Several studies were done to discriminate primary and secondary DENV infection using the ratio of IgG and IgM at the various days of disease [913]. A study in Bali, Indonesia found IgG/IgM ratio of ≥ 1.1 on the day 5–7 of disease is a good predictor of secondary dengue infection. This study was done on children hospitalized for suspected DENV infection, with mean age of 6 year-old [23]. Study in Thailand using HI test as the gold standard found that the best cut off point of IgG/IgM ratio for secondary infection was ≥ 1.78 [9]. Study in Malaysia found that the best cut off point for secondary infection was ≥ 2.0[16]. This study found that IgG/IgM ratio of ≥1.14 as the best cut off point to determine secondary DENV infection, with sensitivity of 80.56 % and spesificity of 91.67 %. Different ratios found in these studies might be due to different settings and seroepidemiologics [9, 10, 20, 23].

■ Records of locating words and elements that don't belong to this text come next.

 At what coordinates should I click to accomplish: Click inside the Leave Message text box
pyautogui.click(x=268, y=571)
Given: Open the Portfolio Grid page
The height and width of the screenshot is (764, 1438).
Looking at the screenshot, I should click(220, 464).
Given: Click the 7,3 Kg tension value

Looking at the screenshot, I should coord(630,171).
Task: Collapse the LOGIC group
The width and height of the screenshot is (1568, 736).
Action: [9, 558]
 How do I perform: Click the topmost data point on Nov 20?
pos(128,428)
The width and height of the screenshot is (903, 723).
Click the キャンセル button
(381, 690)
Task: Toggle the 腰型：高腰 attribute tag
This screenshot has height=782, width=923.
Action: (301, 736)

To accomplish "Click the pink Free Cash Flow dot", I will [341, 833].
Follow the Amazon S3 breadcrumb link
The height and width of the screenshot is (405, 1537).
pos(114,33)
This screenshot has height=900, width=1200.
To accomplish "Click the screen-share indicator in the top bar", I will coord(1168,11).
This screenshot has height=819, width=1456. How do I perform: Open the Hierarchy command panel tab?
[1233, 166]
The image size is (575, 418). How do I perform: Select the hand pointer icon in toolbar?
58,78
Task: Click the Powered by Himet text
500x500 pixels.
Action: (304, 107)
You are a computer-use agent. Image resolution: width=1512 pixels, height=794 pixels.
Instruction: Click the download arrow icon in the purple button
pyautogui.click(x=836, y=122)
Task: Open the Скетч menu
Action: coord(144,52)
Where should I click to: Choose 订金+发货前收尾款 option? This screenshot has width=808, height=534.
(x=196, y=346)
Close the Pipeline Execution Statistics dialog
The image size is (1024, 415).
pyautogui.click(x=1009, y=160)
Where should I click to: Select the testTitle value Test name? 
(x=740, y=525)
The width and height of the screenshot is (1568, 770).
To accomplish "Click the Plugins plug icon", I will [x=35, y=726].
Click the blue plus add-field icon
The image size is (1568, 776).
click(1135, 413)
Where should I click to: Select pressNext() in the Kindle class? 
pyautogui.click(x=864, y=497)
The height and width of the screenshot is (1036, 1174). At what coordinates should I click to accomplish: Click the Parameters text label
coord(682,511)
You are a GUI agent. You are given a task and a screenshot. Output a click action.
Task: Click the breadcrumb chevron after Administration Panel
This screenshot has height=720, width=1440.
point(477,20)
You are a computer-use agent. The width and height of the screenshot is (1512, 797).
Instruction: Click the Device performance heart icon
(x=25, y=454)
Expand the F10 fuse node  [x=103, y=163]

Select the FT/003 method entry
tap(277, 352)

Studies using samples from DENV infection patients in the Americas to identify acute primary and secondary infections did not use IgM and IgG titer-negative sera to determine the IgM/IgG OD ratio. A study using samples from IgM and IgG titer-negative sera found a cut off IgM/IgG OD ratio that was comparable with studies previously [9, 24]. This study also used samples from IgM and IgG titer-negative sera and also found a cut off IgG/IgM ratio comparable to a study previously [23].

Conclusions

To discriminate primary and secondary DENV infection, combination of several tests such as IgM and IgG levels is a necessity. Immunoglobulin M and IgG dengue ELISA kits are commercially available at relatively low cost, so DENV infection diagnosis can be done readily particularly in low resources endemic areas where re-infections with different serotypes are frequent. This study found that IgG/IgM ratio of ≥1.14 as the best cut off point to determine secondary DENV infection in early days of symptoms onset.